> Aim of the exercise
Your task is to give the data again, exactly, with every line intact.

> Data for this task

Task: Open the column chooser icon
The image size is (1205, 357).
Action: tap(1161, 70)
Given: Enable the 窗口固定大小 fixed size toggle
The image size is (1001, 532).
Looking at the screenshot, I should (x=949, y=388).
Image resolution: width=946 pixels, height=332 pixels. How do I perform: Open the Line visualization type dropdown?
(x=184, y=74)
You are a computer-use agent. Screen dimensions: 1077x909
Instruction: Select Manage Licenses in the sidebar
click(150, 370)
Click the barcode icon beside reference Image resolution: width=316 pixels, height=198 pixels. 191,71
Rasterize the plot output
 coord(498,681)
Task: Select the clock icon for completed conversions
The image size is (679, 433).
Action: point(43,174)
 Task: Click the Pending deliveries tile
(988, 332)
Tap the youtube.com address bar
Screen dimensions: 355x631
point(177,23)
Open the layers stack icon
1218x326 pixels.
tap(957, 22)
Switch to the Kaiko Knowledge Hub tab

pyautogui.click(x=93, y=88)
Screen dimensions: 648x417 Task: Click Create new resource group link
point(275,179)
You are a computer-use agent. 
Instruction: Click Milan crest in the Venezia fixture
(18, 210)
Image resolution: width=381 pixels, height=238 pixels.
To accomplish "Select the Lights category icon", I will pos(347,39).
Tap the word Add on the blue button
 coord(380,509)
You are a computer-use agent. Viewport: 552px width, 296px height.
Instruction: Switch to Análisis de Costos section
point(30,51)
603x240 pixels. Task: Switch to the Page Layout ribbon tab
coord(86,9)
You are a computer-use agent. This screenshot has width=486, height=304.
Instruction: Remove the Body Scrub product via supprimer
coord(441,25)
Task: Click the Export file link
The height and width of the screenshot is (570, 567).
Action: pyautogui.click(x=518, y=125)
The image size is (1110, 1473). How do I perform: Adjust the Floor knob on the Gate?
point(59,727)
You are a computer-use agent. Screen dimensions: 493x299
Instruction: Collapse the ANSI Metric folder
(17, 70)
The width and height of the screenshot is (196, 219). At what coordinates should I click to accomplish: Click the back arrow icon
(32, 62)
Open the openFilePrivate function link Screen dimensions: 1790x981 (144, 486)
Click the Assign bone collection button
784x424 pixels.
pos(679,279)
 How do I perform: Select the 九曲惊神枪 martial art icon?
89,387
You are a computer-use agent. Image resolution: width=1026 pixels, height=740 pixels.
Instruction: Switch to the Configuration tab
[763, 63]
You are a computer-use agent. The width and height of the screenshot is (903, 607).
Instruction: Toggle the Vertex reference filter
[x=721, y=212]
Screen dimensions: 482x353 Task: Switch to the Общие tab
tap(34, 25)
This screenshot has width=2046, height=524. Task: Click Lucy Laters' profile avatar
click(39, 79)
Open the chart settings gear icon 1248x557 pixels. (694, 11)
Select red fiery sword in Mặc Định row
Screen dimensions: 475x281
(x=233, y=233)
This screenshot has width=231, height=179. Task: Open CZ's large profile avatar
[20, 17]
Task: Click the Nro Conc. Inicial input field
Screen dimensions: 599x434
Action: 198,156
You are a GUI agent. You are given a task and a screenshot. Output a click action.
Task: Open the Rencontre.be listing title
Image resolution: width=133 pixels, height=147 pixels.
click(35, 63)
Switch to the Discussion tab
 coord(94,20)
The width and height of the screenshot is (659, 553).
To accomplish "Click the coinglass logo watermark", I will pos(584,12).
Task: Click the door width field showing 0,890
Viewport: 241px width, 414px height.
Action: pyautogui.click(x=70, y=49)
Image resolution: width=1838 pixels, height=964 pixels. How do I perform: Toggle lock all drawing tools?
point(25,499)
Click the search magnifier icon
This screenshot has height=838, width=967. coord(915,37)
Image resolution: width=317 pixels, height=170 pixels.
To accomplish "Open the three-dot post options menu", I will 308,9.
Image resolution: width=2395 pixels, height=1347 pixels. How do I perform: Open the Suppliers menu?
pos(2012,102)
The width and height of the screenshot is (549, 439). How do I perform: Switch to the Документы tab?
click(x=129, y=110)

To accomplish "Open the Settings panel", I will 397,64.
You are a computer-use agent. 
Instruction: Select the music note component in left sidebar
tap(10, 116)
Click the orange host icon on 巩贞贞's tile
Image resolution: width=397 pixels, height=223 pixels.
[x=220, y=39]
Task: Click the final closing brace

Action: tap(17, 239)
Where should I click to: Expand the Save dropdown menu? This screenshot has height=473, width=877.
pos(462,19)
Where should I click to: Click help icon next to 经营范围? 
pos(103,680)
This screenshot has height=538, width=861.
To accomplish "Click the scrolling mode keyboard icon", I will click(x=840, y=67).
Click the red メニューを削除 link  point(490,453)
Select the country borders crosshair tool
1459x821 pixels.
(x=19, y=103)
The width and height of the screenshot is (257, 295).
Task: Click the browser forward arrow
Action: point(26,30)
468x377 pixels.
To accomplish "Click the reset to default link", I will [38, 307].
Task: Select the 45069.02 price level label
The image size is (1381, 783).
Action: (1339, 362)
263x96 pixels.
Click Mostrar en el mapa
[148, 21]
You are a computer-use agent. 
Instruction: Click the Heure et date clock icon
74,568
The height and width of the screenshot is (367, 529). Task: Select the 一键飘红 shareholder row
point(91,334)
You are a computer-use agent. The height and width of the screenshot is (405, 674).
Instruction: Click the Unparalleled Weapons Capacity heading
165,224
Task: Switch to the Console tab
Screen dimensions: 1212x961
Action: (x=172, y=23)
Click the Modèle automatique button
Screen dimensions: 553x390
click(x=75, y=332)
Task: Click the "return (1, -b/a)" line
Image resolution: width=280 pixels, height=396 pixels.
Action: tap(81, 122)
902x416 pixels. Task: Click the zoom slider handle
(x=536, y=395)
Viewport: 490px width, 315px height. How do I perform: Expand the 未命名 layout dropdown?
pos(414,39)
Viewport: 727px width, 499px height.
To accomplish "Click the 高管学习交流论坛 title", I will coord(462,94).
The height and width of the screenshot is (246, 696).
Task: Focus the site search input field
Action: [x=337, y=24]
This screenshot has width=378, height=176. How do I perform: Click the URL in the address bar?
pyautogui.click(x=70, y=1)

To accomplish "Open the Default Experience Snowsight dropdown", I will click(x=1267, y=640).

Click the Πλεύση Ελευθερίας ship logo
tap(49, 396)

> Answer to the exercise
Task: Open the column chooser icon
The image size is (1205, 357).
Action: tap(1161, 70)
Given: Enable the 窗口固定大小 fixed size toggle
The image size is (1001, 532).
Looking at the screenshot, I should (x=949, y=388).
Image resolution: width=946 pixels, height=332 pixels. How do I perform: Open the Line visualization type dropdown?
(x=184, y=74)
You are a computer-use agent. Screen dimensions: 1077x909
Instruction: Select Manage Licenses in the sidebar
click(150, 370)
Click the barcode icon beside reference Image resolution: width=316 pixels, height=198 pixels. 191,71
Rasterize the plot output
 coord(498,681)
Task: Select the clock icon for completed conversions
The image size is (679, 433).
Action: point(43,174)
 Task: Click the Pending deliveries tile
(988, 332)
Tap the youtube.com address bar
Screen dimensions: 355x631
point(177,23)
Open the layers stack icon
1218x326 pixels.
tap(957, 22)
Switch to the Kaiko Knowledge Hub tab

pyautogui.click(x=93, y=88)
Screen dimensions: 648x417 Task: Click Create new resource group link
point(275,179)
You are a computer-use agent. 
Instruction: Click Milan crest in the Venezia fixture
(18, 210)
Image resolution: width=381 pixels, height=238 pixels.
To accomplish "Select the Lights category icon", I will pos(347,39).
Tap the word Add on the blue button
 coord(380,509)
You are a computer-use agent. Viewport: 552px width, 296px height.
Instruction: Switch to Análisis de Costos section
point(30,51)
603x240 pixels. Task: Switch to the Page Layout ribbon tab
coord(86,9)
You are a computer-use agent. This screenshot has width=486, height=304.
Instruction: Remove the Body Scrub product via supprimer
coord(441,25)
Task: Click the Export file link
The height and width of the screenshot is (570, 567).
Action: pyautogui.click(x=518, y=125)
The image size is (1110, 1473). How do I perform: Adjust the Floor knob on the Gate?
point(59,727)
You are a computer-use agent. Screen dimensions: 493x299
Instruction: Collapse the ANSI Metric folder
(17, 70)
The width and height of the screenshot is (196, 219). At what coordinates should I click to accomplish: Click the back arrow icon
(32, 62)
Open the openFilePrivate function link Screen dimensions: 1790x981 (144, 486)
Click the Assign bone collection button
784x424 pixels.
pos(679,279)
 How do I perform: Select the 九曲惊神枪 martial art icon?
89,387
You are a computer-use agent. Image resolution: width=1026 pixels, height=740 pixels.
Instruction: Switch to the Configuration tab
[763, 63]
You are a computer-use agent. The width and height of the screenshot is (903, 607).
Instruction: Toggle the Vertex reference filter
[x=721, y=212]
Screen dimensions: 482x353 Task: Switch to the Общие tab
tap(34, 25)
This screenshot has width=2046, height=524. Task: Click Lucy Laters' profile avatar
click(39, 79)
Open the chart settings gear icon 1248x557 pixels. (694, 11)
Select red fiery sword in Mặc Định row
Screen dimensions: 475x281
(x=233, y=233)
This screenshot has width=231, height=179. Task: Open CZ's large profile avatar
[20, 17]
Task: Click the Nro Conc. Inicial input field
Screen dimensions: 599x434
Action: 198,156
You are a GUI agent. You are given a task and a screenshot. Output a click action.
Task: Open the Rencontre.be listing title
Image resolution: width=133 pixels, height=147 pixels.
click(35, 63)
Switch to the Discussion tab
 coord(94,20)
The width and height of the screenshot is (659, 553).
To accomplish "Click the coinglass logo watermark", I will pos(584,12).
Task: Click the door width field showing 0,890
Viewport: 241px width, 414px height.
Action: pyautogui.click(x=70, y=49)
Image resolution: width=1838 pixels, height=964 pixels. How do I perform: Toggle lock all drawing tools?
point(25,499)
Click the search magnifier icon
This screenshot has height=838, width=967. coord(915,37)
Image resolution: width=317 pixels, height=170 pixels.
To accomplish "Open the three-dot post options menu", I will 308,9.
Image resolution: width=2395 pixels, height=1347 pixels. How do I perform: Open the Suppliers menu?
pos(2012,102)
The width and height of the screenshot is (549, 439). How do I perform: Switch to the Документы tab?
click(x=129, y=110)

To accomplish "Open the Settings panel", I will 397,64.
You are a computer-use agent. 
Instruction: Select the music note component in left sidebar
tap(10, 116)
Click the orange host icon on 巩贞贞's tile
Image resolution: width=397 pixels, height=223 pixels.
[x=220, y=39]
Task: Click the final closing brace

Action: tap(17, 239)
Where should I click to: Expand the Save dropdown menu? This screenshot has height=473, width=877.
pos(462,19)
Where should I click to: Click help icon next to 经营范围? 
pos(103,680)
This screenshot has height=538, width=861.
To accomplish "Click the scrolling mode keyboard icon", I will click(x=840, y=67).
Click the red メニューを削除 link  point(490,453)
Select the country borders crosshair tool
1459x821 pixels.
(x=19, y=103)
The width and height of the screenshot is (257, 295).
Task: Click the browser forward arrow
Action: point(26,30)
468x377 pixels.
To accomplish "Click the reset to default link", I will [38, 307].
Task: Select the 45069.02 price level label
The image size is (1381, 783).
Action: (1339, 362)
263x96 pixels.
Click Mostrar en el mapa
[148, 21]
You are a computer-use agent. 
Instruction: Click the Heure et date clock icon
74,568
The height and width of the screenshot is (367, 529). Task: Select the 一键飘红 shareholder row
point(91,334)
You are a computer-use agent. The height and width of the screenshot is (405, 674).
Instruction: Click the Unparalleled Weapons Capacity heading
165,224
Task: Switch to the Console tab
Screen dimensions: 1212x961
Action: (x=172, y=23)
Click the Modèle automatique button
Screen dimensions: 553x390
click(x=75, y=332)
Task: Click the "return (1, -b/a)" line
Image resolution: width=280 pixels, height=396 pixels.
Action: tap(81, 122)
902x416 pixels. Task: Click the zoom slider handle
(x=536, y=395)
Viewport: 490px width, 315px height. How do I perform: Expand the 未命名 layout dropdown?
pos(414,39)
Viewport: 727px width, 499px height.
To accomplish "Click the 高管学习交流论坛 title", I will coord(462,94).
The height and width of the screenshot is (246, 696).
Task: Focus the site search input field
Action: [x=337, y=24]
This screenshot has width=378, height=176. How do I perform: Click the URL in the address bar?
pyautogui.click(x=70, y=1)

To accomplish "Open the Default Experience Snowsight dropdown", I will click(x=1267, y=640).

Click the Πλεύση Ελευθερίας ship logo
tap(49, 396)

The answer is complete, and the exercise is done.